Sensing that his opportunities have widened to stop Mr. Romney’s march toward the nomination, Mr. Santorum on Tuesday night predicted that he would win the upcoming contests. Speaking to raucous supporters in Louisiana, he pledged to win big in the state’s primary on March 24.

“Next week, we’ll come back here, and we expect a huge win here in Cajun country,” Mr. Santorum said. “We will compete everywhere. The time is now for conservatives to pull together.”

And Mr. Gingrich, in his own speech after losing the primaries, mocked Mr. Romney for his continuing claims to be the front-runner of the Republican contest.

“If you’re the front-runner and you keep coming in third, you’re not much of a front-runner,” Mr. Gingrich told a small crowd of supporters as he pledged to continue campaigning through the spring and summer.

But both men face challenges as they move ahead with campaigns that may increasingly be seen as damaging to the Republican Party’s prospects of defeating Mr. Obama in the fall, particularly in the case of Mr. Gingrich, who is likely to face increasing calls to leave the race.

Cable news hosts spent much of the evening on Tuesday describing how difficult it will be for Mr. Santorum to catch up to Mr. Romney’s lead in delegates, and noting that it is all-but impossible for Mr. Gingrich to do so.

Ahead of Tuesday’s voting, Mr. Santorum’s campaign pushed the idea that they could effectively block Mr. Romney from clinching the nomination before the Republican National Convention in Tampa, Fla., this summer. But that argument is — like Mr. Romney’s — hardly a positive message likely to inspire voters.

Residents of Puerto Rico and Missouri will vote over the weekend. The contest in Missouri may be an opportunity for Mr. Romney to embarrass his chief rival. Mr. Santorum won the state’s nonbinding primary last month, but could lose the majority of delegates to Mr. Romney on Saturday.

The next big test for the candidates will be the following week.

On Tuesday, voters will go to the polls in Illinois, a state that should provide another test of how Mr. Romney and Mr. Santorum can appeal to the Midwestern sensibilities of voters. Mr. Romney had built up an early lead in the state, but polls had shown a tighter race there even before Mr. Santorum’s Southern victories. Still, Mr. Santorum has failed to file a full slate of delegates in several Congressional districts, meaning he could win the vote in the state, but lose the delegate count to Mr. Romney.

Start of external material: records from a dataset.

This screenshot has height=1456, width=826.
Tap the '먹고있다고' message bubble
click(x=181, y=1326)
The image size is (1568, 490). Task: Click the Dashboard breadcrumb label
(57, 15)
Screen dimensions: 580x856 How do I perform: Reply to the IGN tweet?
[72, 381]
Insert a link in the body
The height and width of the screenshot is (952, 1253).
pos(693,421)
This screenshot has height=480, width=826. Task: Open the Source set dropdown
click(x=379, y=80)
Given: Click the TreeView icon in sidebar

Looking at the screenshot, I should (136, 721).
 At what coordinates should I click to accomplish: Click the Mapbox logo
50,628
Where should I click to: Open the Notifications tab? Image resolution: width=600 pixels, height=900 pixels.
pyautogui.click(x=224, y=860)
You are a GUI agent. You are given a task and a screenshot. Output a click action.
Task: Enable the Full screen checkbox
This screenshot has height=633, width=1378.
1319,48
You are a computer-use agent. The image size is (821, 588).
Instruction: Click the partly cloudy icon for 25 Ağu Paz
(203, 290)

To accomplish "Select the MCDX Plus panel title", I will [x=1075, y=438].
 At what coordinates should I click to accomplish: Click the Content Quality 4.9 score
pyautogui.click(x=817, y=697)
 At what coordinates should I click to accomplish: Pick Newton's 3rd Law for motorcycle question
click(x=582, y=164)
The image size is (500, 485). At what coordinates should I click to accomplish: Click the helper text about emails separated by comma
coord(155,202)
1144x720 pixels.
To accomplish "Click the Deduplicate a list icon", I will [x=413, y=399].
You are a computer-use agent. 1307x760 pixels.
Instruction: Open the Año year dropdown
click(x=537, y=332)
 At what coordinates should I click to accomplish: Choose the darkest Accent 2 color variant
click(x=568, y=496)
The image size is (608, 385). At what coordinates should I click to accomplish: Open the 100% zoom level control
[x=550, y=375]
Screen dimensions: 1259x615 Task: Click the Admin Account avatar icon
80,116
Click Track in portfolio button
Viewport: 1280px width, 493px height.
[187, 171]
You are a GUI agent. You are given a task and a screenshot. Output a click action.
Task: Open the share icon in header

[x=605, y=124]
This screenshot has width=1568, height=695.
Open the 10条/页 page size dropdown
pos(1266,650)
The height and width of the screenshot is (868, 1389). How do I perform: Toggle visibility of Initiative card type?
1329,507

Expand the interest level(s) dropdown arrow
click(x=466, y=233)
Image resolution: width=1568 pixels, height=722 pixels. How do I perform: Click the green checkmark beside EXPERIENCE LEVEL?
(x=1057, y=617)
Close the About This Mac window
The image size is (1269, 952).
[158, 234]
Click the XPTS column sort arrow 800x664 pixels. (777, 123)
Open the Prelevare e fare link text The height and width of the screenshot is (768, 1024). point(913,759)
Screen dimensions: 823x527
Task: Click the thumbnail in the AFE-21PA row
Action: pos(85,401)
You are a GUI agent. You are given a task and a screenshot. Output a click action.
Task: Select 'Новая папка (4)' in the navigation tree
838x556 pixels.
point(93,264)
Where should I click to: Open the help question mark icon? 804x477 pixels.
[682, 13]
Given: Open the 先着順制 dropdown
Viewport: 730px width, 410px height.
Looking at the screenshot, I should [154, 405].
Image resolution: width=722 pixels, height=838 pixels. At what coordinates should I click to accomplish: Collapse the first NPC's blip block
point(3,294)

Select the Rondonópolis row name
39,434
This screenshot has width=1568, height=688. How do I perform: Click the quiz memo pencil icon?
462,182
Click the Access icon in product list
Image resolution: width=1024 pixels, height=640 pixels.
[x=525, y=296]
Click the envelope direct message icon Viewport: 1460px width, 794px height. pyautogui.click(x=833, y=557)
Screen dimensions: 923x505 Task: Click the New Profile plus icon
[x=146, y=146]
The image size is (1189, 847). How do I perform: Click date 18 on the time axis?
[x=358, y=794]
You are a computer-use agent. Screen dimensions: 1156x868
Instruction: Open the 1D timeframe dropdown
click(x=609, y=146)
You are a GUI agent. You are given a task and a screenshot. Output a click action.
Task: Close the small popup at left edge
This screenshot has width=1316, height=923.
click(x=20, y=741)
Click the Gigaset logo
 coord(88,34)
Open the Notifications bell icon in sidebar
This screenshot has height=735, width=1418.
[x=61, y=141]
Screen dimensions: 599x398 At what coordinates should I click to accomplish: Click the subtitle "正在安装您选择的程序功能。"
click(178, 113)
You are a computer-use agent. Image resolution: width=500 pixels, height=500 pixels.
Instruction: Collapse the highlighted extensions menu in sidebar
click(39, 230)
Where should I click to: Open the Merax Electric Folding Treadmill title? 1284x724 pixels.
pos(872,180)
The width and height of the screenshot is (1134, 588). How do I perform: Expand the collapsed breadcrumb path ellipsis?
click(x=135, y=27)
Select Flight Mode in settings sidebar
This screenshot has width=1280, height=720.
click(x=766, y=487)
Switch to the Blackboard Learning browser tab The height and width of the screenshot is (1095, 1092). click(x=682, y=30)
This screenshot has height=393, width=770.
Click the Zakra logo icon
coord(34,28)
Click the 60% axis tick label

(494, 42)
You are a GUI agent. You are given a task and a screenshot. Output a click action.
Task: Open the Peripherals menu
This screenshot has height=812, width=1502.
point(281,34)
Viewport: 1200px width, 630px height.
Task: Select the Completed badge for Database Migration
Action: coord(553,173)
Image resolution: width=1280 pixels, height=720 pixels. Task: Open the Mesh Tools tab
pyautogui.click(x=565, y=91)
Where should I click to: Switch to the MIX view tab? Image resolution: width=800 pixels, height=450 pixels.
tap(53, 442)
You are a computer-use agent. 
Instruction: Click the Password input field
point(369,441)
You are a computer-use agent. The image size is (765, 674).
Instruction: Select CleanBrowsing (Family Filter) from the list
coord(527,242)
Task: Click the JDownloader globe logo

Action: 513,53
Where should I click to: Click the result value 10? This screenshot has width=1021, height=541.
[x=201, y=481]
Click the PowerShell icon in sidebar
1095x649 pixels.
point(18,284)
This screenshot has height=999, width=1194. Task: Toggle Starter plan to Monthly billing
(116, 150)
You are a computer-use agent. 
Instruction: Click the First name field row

On Wednesday, Mr. Romney’s campaign announced the endorsement of Tom Ridge, a former secretary of homeland security and a former governor of Mr. Santorum’s home state of Pennsylvania. Mr. Romney’s campaign is hoping that endorsements from people like Mr. Ridge will help in primaries like Illinois, and also in Pennsylvania, which will vote on April 24.

“Given the economic problems that America faces, including Pennsylvania, where high unemployment continues to cause such hardship, his experience turning around failing enterprises makes him precisely what the country needs,” Mr. Ridge said of Mr. Romney in a statement. “I’m proud to endorse Mitt’s candidacy and will work hard to help him recapture the White House this coming November.”

On March 24, the race returns to the South for the Louisiana primary. Mr. Santorum is already predicting success. Given Mr. Romney’s track record in the South — he has lost five big contests in Oklahoma, Tennessee, Georgia, Mississippi and Alabama — it is possible that he might choose not to compete in Louisiana.

But Mr. Romney’s campaign has tended not to shy away from contests where he is not expected to do well. In Iowa, where he struggled in 2008, Mr. Romney competed hard, losing in the end to Mr. Santorum by just a few votes.

In part, that may be a desire by Mr. Romney and his advisers to prove that he is a national candidate who is not afraid to show up. It is also the central part of his delegate-accumulation strategy. Picking up the delegates means competing — even if it also means losing.